Lil’ Miss Sous-Chef got one of those rubber-band looms for making bracelets with for Xmas, and she had a bad habit of leaving the little rubber bands on the floor. I fussed at her just a week or two ago about the risk of Dorito finding one and choking on it. She was TERRIFIED that this was her fault, so I told her I’d ask the vet what the cat choked on. The vet told me there was no way to tell.
So I told Lil’ Miss Sous-Chef that it was definitely NOT a rubber band, that it was a piece of string. I do not feel bad at all for lying to my daughter’s face. She’s only 11, she doesn’t need to think there’s the slightest chance this was even partly her fault.
Even though I am a fan of supporting small businesses, I will no longer be going to the local hardware store around the corner from my house because I’m tired of old men in aprons talking to me like they’re just killing time until the husband who lost me and (gods forbid) allowed me to open my mouth comes to find me. I have thus far received the same treatment when asking about wall anchors, wire cutters, and now truck rental. Fuck you guys. Just because I have boobs doesn’t mean I don’t understand that a full gas tank means (direct quote) “the needle is pointing at F.”
Damn, Draelin, that is messed up. I remember an old guy who made me go get my husband to rent a truck, because I couldn’t possibly know how to use a stick shift, but that was back in 1975.
Sorry you had to put up with that. Some people just aren’t meant to live in apartments.
The tupperware and ziplocks for sure. Hadn’t heard of the eucalyptus balls. I’ll try that next time. And there’s always a next time.
Our last infestation was big and recurring. We eventually had to remove all drawers to clean the bottoms, because they were pasting cocoons there, and dismantle the movable hutch. They had set up nurseries on the undersides of several parts of it.
Sad to hear that so many kitties have died recently (this thread and others). Sympathy to all the families.
I hates hates HATES that sort of stuff.

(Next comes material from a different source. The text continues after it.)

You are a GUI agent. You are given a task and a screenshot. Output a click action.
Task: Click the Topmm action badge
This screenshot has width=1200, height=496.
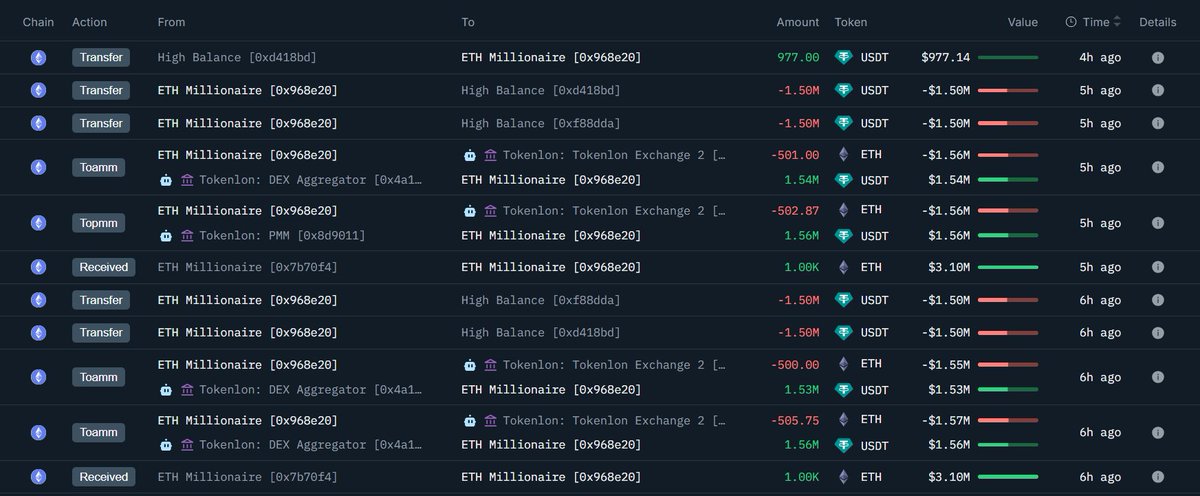click(99, 223)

I don’t know much about hardware, so I don’t mind it so much when I’m asking simple questions, but when I go into a Harley shop and ask for a specific part for the bike I’ve been riding and maintaining for 10 years…don’t give me that shit because I will take my business elsewhere AND I will shoot the store manager an email telling them why and naming names.
Now, I will give a shout out to the Prescott Valley Ace Hardware. Those guys were awesome. Anytime I went there with questions, they patiently explained how to fix whatever it was, what I needed and demonstrated what I needed to do. They never acted like I was stupid because I had boobs and blond hair. They acted like they thought I was ignorant because I hadn’t learned, so they would teach me. When I was fixing my sink, one of them gave me his cell phone number so I could call him if I had problems.
I sent his manager an email as well. Businesses need to hear compliments when their people are doing things above and beyond.
Chimera, I hope Maggie is better soon and that your CC won’t take too much of a ding.
Chef Troy I don’t blame you for lying to your daughter and I’m sorry you lost your kitteh so young. He was a very handsome guy.